SET TASKS.
**A.** Answer each question from the forum thread on spherification.
(i) What did Zwiefel first think of making with the technique?
(ii) Who recommended the restaurant in LA to Zwiefel?
(iii) Whose texture does NO ChoP! find off-putting?
**B.** In the forum thread on spherification, why is NO ChoP! not a fan of the technique? Answer in one to three sentences.

═══ TEXT PASSAGE

Thanks for the detailed explanation!


----------



## daveb (Dec 25, 2014)

If spherification is the question.

Caviar is the answer :cool2:

Ha! Seriously this is one of the "modern" techniques that I dismissed as being a bit over the top. But I'm willing to learn more. Hope you'll keep sharing as you explore it.


----------



## Zwiefel (Dec 25, 2014)

At least initially, it's going to be a "because I want to" thing. I'm hoping I'll see a way to integrate it into food that I know how to make. 

My initial thought would be some sort of rum concoction for homemade ice cream. 

But my research has informed that these can also be served warm....so that opens doors.


----------



## DDPslice (Dec 25, 2014)

If you need a taste tester, look no further. My only experience with this was at The Bizarre in LA and that was confounding and inspirational. Looking foward to what you discover down the rabbit hole, pics or it didn't happen.


----------



## Zwiefel (Dec 25, 2014)

Heh...,there will absolutely be pics!

I've been to the Bazzar in LA...Jon, of JKI, recommended it. Fabulous meal on so many levels.


----------



## NO ChoP! (Dec 26, 2014)

We've done quite a bit at the club. I'm honestly not a huge fan. You're often left with a condom like casing on your plate, rubber bouncy balls, flavorless concoctions, etc...in the name of wow factor. Not a win for me. 

I keep to setting things like custards, pave, etc...caviars and sphered blobs actually turn me off.

Also, something about the texture of agar can be rather oft putting to me.


----------

══════
═══ MATERIAL SUPPLIED

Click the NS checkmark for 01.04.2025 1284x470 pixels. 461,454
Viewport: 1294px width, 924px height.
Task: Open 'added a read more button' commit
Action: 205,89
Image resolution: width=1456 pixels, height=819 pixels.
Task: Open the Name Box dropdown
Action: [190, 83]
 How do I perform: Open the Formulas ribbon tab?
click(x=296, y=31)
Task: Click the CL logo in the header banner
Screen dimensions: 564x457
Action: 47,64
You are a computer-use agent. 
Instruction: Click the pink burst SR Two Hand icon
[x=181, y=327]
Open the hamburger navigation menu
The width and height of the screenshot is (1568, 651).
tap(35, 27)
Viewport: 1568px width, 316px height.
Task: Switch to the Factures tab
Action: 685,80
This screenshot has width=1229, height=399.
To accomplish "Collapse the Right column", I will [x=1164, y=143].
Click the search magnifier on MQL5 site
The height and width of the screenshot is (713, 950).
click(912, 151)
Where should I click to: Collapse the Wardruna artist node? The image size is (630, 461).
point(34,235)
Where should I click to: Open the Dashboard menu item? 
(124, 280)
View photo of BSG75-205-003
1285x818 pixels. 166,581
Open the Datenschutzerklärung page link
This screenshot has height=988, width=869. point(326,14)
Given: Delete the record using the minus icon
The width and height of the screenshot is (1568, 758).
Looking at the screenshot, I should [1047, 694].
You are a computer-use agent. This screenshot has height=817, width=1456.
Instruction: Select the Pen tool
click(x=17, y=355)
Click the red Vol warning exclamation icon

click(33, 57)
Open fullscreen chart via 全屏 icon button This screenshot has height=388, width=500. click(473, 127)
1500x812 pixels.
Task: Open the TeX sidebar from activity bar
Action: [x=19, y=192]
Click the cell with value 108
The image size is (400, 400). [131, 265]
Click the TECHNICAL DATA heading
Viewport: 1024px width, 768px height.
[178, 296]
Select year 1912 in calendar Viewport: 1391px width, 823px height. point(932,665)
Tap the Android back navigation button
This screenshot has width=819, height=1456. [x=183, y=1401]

══════

RESPONSES TO THE TASKS.
**A.**
(i) A rum concoction for homemade ice cream.
(ii) Jon, of JKI.
(iii) Agar's.

**B.** In NO ChoP!'s experience at the club, spherification often leaves a condom-like casing on the plate, rubber bouncy balls, or flavorless concoctions, all in the name of wow factor. Caviars and sphered blobs turn NO ChoP! off, so NO ChoP! prefers setting things like custards and pave.